O görmeli. - Vaal kim?
Vaal is Vaal.
Vaal Vaal'dır.
I am the leader of the feeders of Vaal.
Vaal'ı besleyenlerin lideriyim.
We would like to speak to this Vaal.
Vaal'la konuşmak istiyoruz.
Akuta alone speaks to Vaal.
Yalnız Akuta Vaal'la konuşur.
I am the eyes and the voice of Vaal.
Vaal'ın gözleri ve sesiyim.
It is Vaal's wish.
Bu Vaal'ın isteği.
- They are my ears for Vaal.
- Onlar Vaal için kulaklarım.
Are the people of Vaal nearby?
Vaal insanları yakında mı?
We are close to Vaal so we may serve him. I shall take you there.
Vaal'a hizmet edebilmek için yakınız. Sizi oraya götüreceğim.
Tell me about Vaal.
Bana Vaal'ı anlat.
All the world knows about Vaal.
Vaal'ı tüm dünya tanır.
Vaal.
Vaal.
We have been introduced to Vaal, the source of the planet's power emanations and possibly the force that threatens both us and our ship.
Vaal'ın huzuruna getirildik, gezegenin güç kaynağı, ve bir olasılık, bizi ve gemimizi tehdit eden kuvvet.

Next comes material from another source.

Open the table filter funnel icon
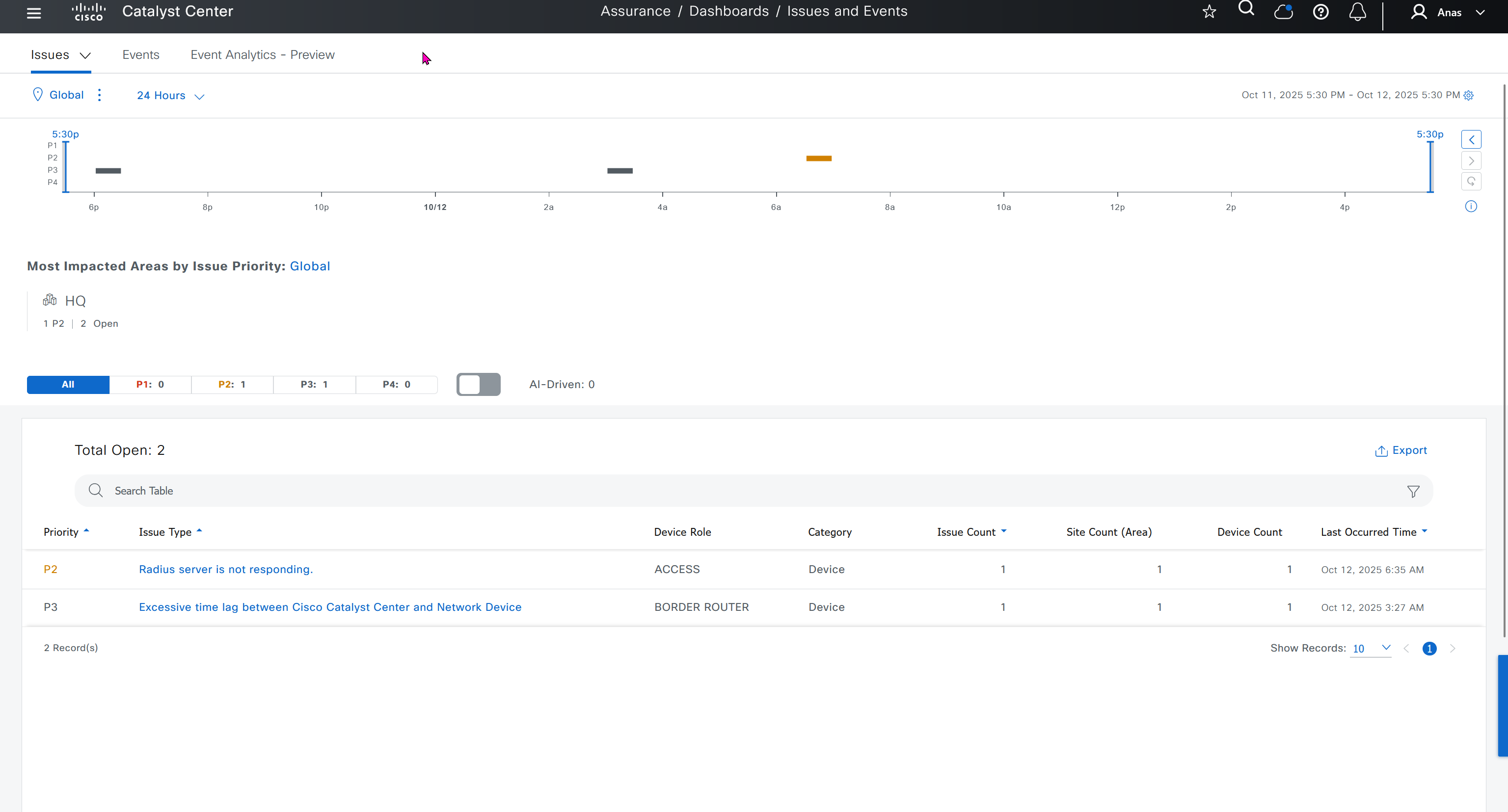This screenshot has height=812, width=1508. pos(1413,492)
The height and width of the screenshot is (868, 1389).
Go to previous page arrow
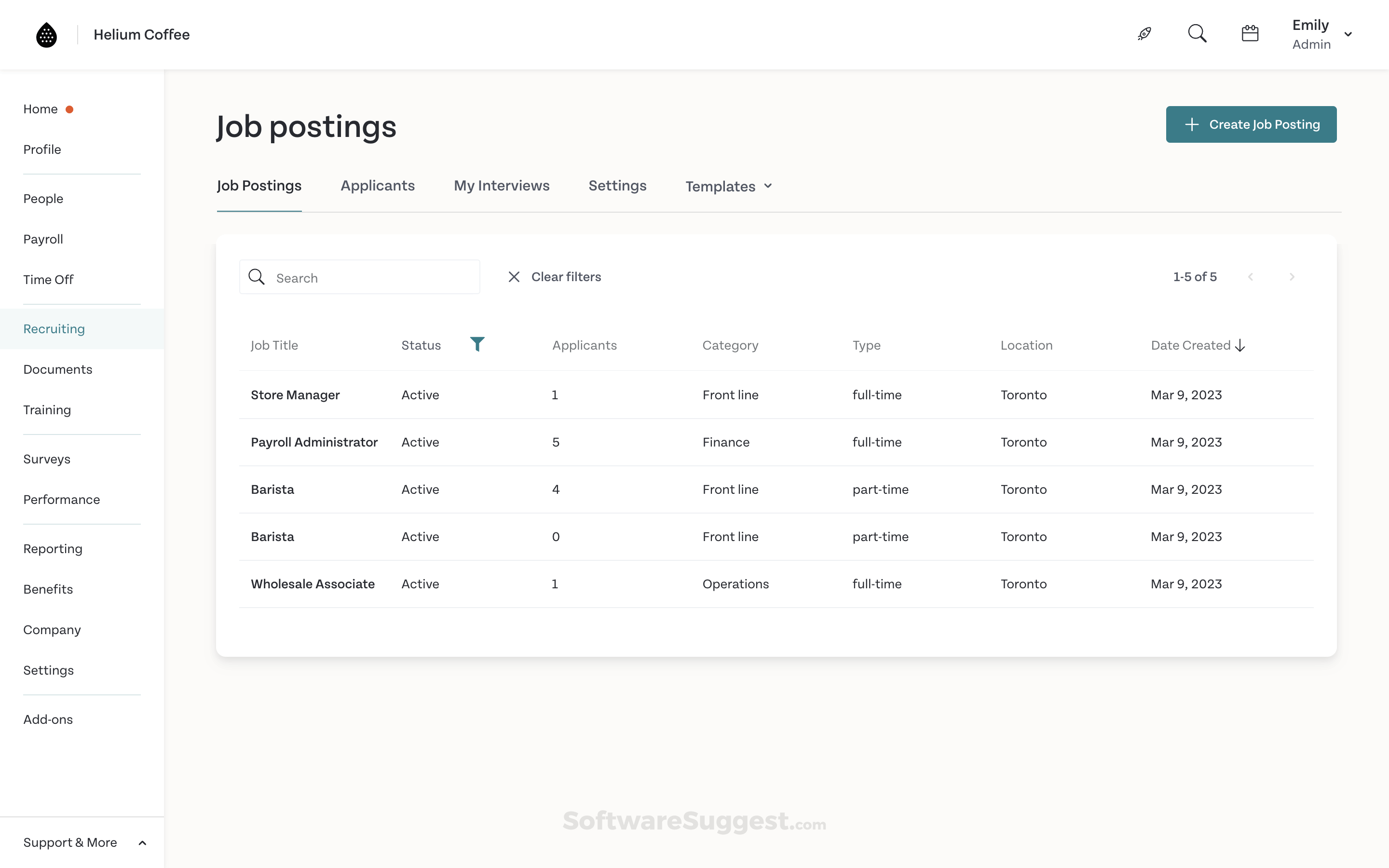click(x=1251, y=277)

Akuta, how do you talk to Vaal?
Akuta, Vaal'le nasıl konuşursun?
Vaal calls me.
Vaal beni çağırır.
These are the people of Vaal.
Bu, Vaal halkı.
They are forbidden by Vaal.
Vaal tarafından yasaklandılar.
Vaal has forbidden this.
Vaal bunu yasakladı.
Welcome to Vaal.
Vaal'a Hoş geldiniz.
You are welcome in the place of Vaal.
Vaal'ın yerine hoş geldiniz.
What happens if Vaal weakens around feeding time?
Vaal, beslenme sırasında zayıf düşerse ne olur?

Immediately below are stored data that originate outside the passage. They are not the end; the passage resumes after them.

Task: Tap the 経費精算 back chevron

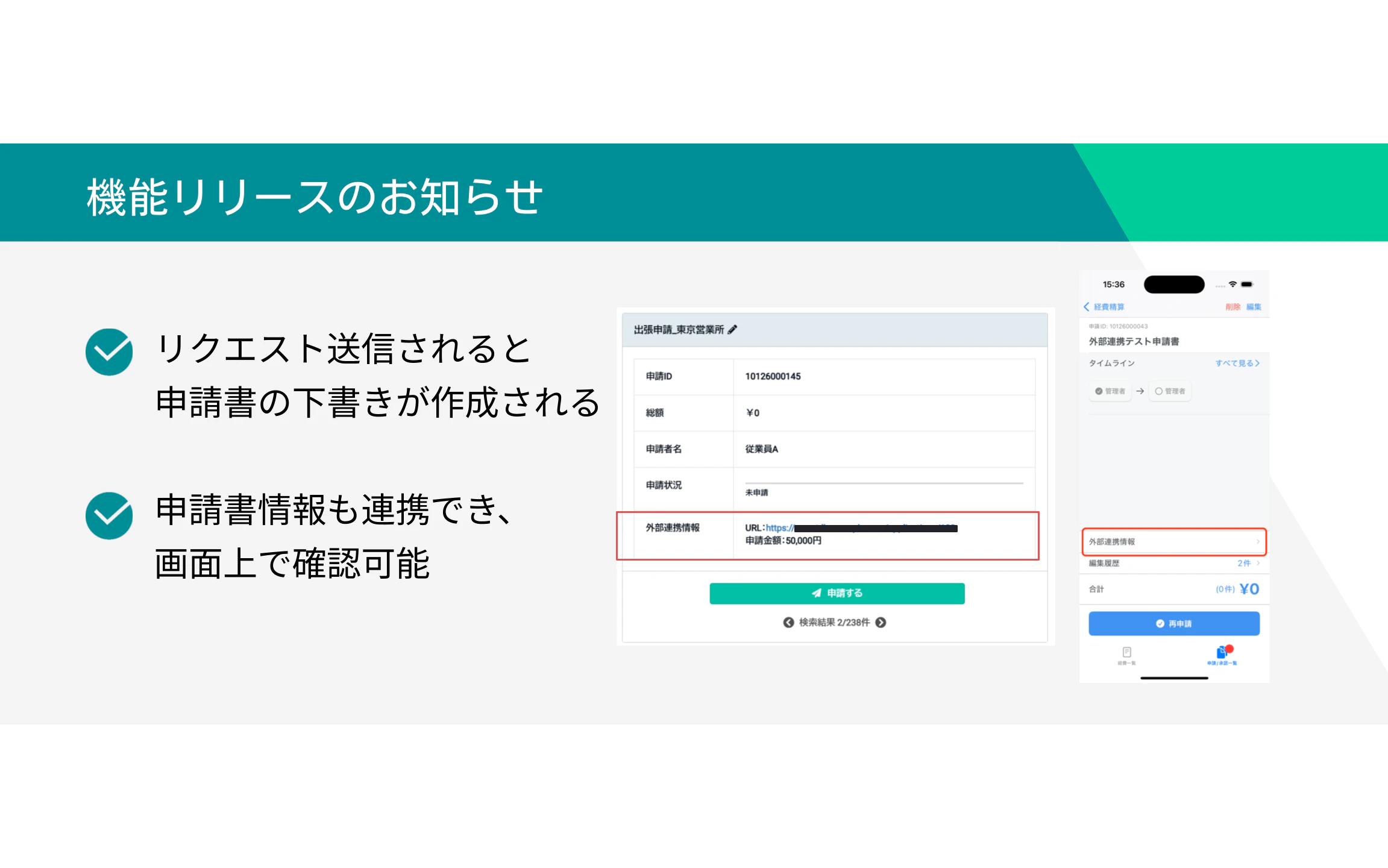Action: pyautogui.click(x=1087, y=307)
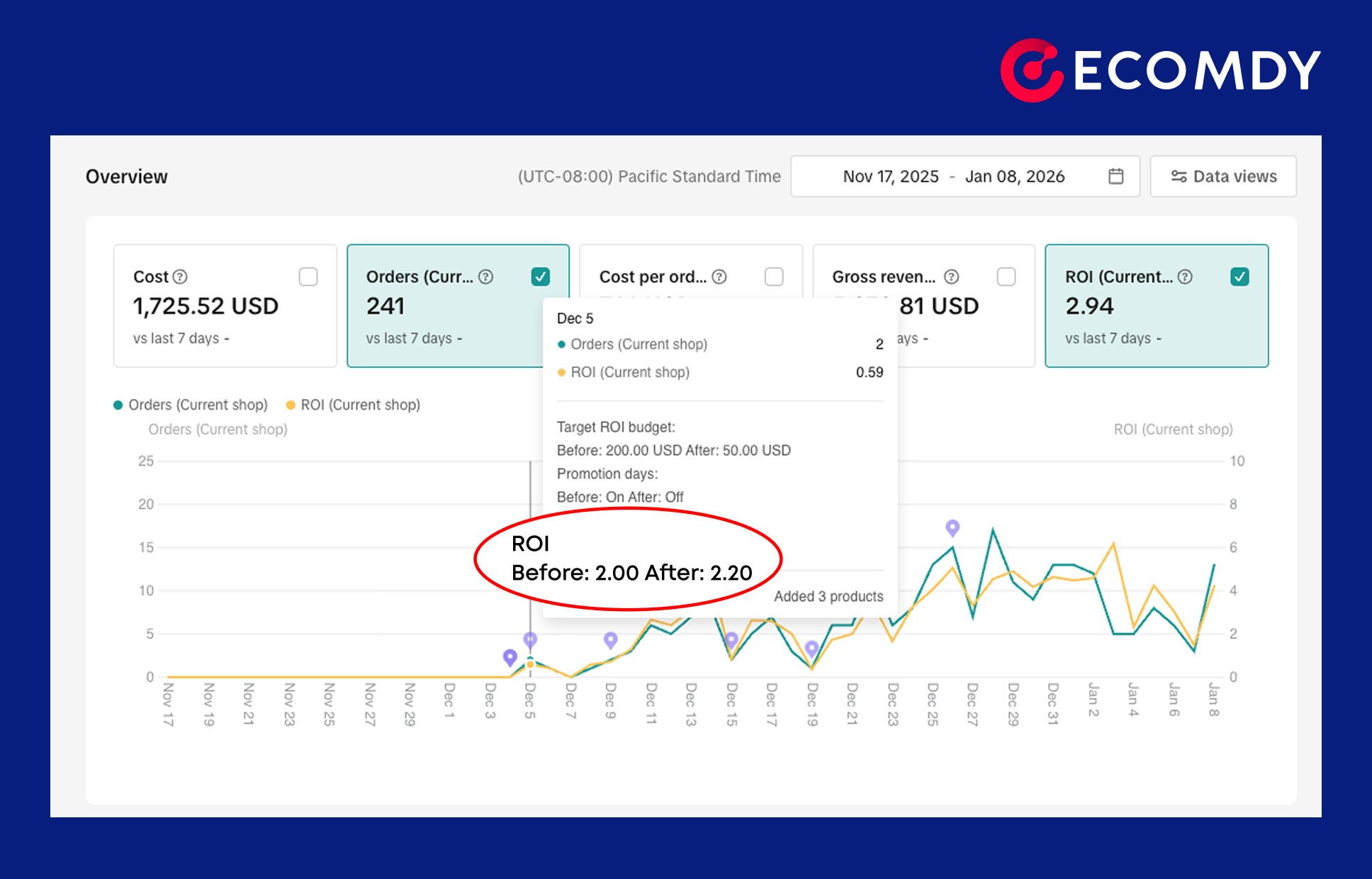
Task: Click the Pacific Standard Time timezone label
Action: point(648,177)
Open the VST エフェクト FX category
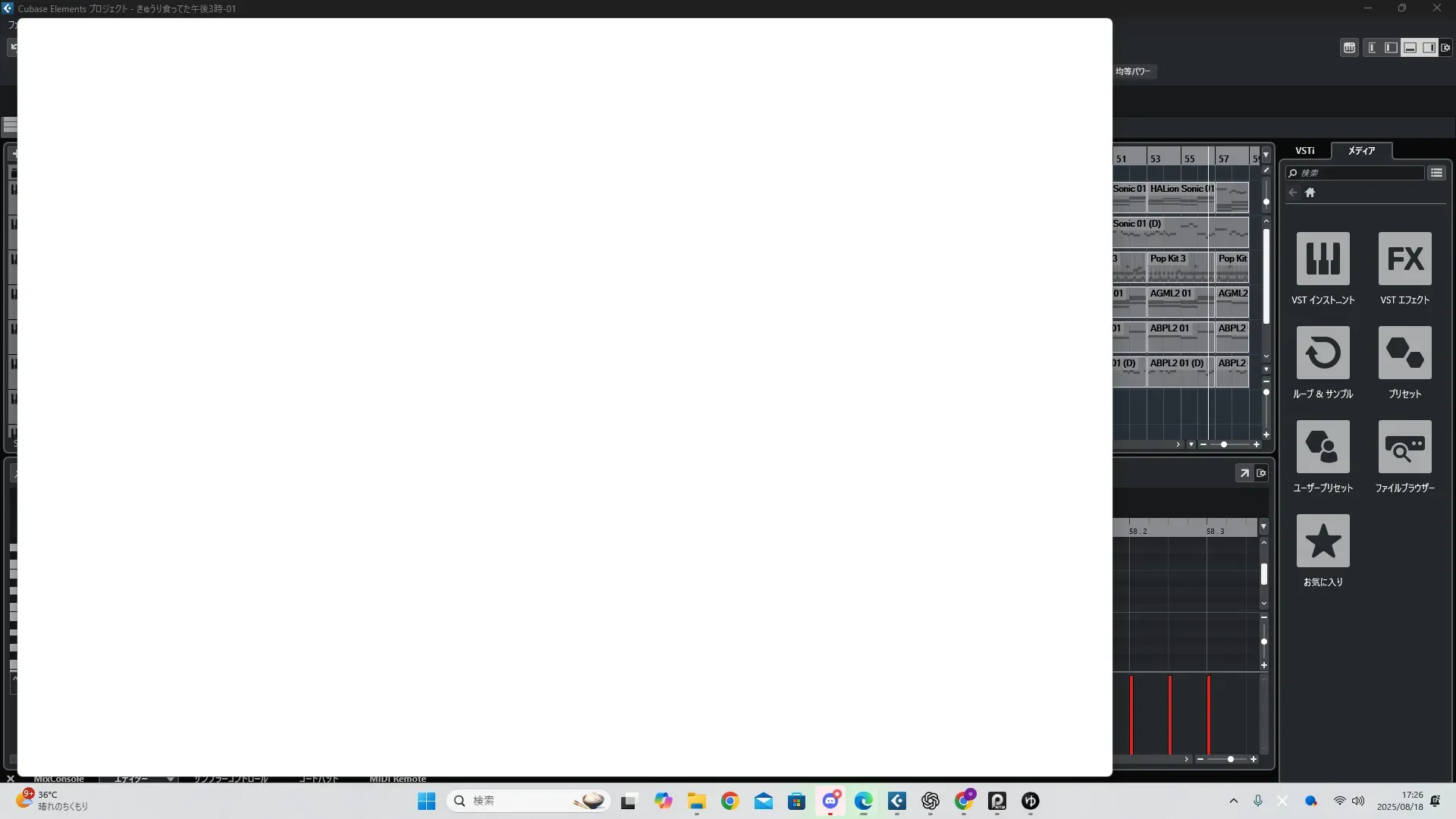1456x819 pixels. [x=1404, y=259]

You said that Vaal takes care of them.
Vaal'ın onlara baktığını söyledin.
I understand, Vaal.
Anlıyorum, Vaal.
You know, if it weren't for Vaal, this place would be a paradise.

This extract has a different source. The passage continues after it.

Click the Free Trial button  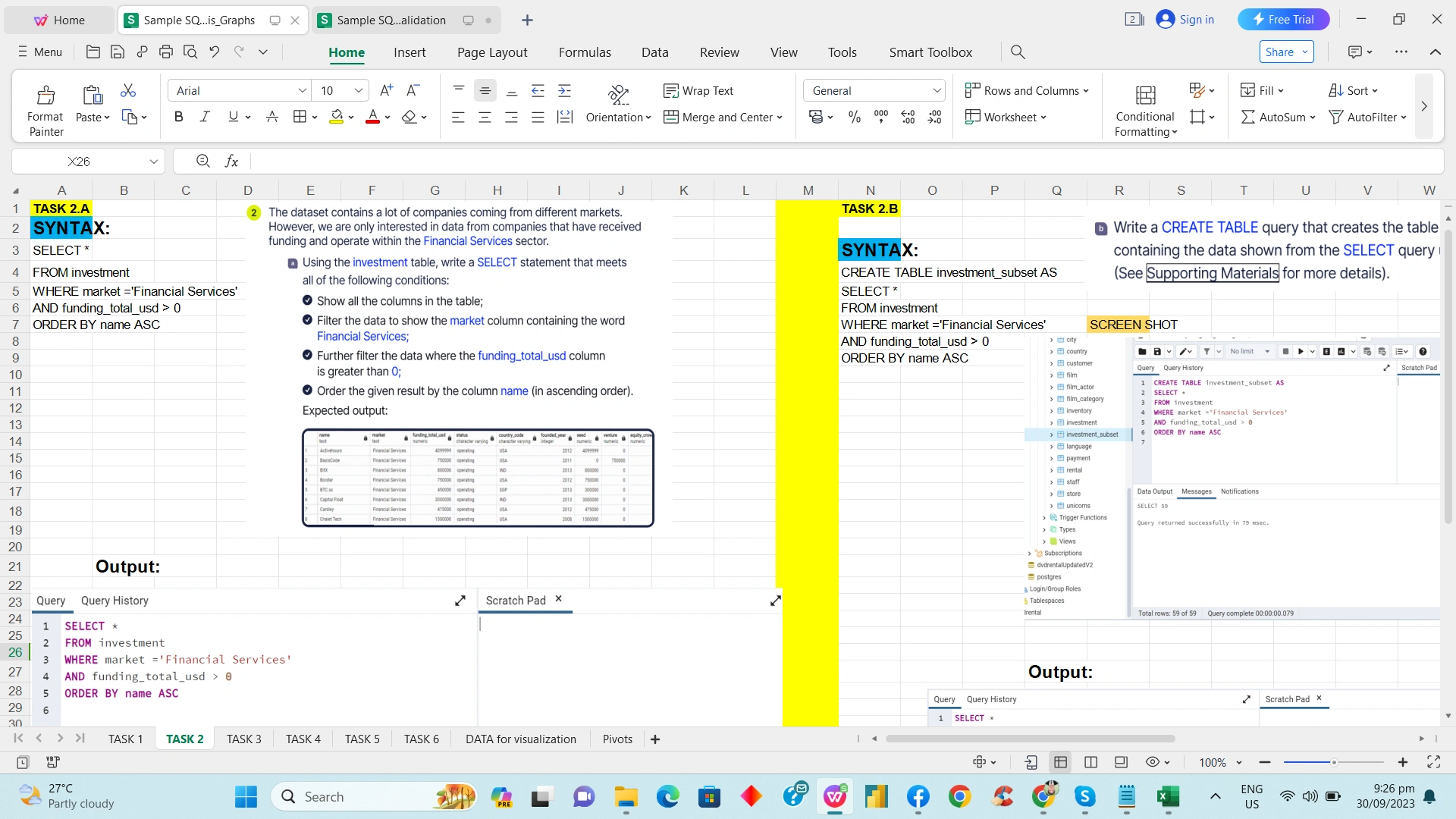tap(1283, 20)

Vaal olmasaydı, burası bir cennet olabilirdi.
It does not serve Vaal.
Vaal'a hizmet etmiyor.
Vaal!
Vaal!
I have given you the words of Vaal.
Size Vaal'ın sözünü ilettim.
Vaal speaks truly to me.
Vaal bana doğruyu söyledi.
It is Vaal's own words.
Bunlar, Vaal'ın sözleri.
Vaal has spoken to me.
Vaal benimle konuştu.
Like feeding Vaal.
Vaal'ı beslemek gibi.
Vaal explained it to me. I will show you.
Vaal bana açıkladı. Size göstereceğim.
It is the word of Vaal.
Vaal'ın emri.
The people of Vaal have disappeared.
Vaal halkı ortadan kayboldu.
The doctor was concerned that the Vaalians achieved human stature.
Doktor, Vaal halkının insan karakteri kazanacağından endişeliydi.
Keep those people from feeding Vaal.
O insanları Vaal'ı beslemekten alıkoy.
Don't let them feed Vaal.
Buna izin verme.
Vaal calls to us.
Vaal bize çağrı yapıyor.
Wide variation in energy, as though Vaal were drawing on other sources.
Enerjide büyük değişim var. Sanki Vaal diğer kaynaklardan enerji çekiyor gibi.
Vaal is reinforcing his energy field.
Vaal enerji alanını sağlamlaştırıyor.
Vaal is dead.
Vaal öldü.
But it was Vaal who put the fruit on the trees, caused the rain to fall.
Ama ağaçlara meyveleri koyan Vaal'dı. Yağmurun yağmasını.
Vaal... cared for us.
Vaal bize bakıyordu.
We have given the people of Vaal the apple, the knowledge of good and evil.
Vaal halkına elma vermiş olduk, iyi ve kötünün bilgisini.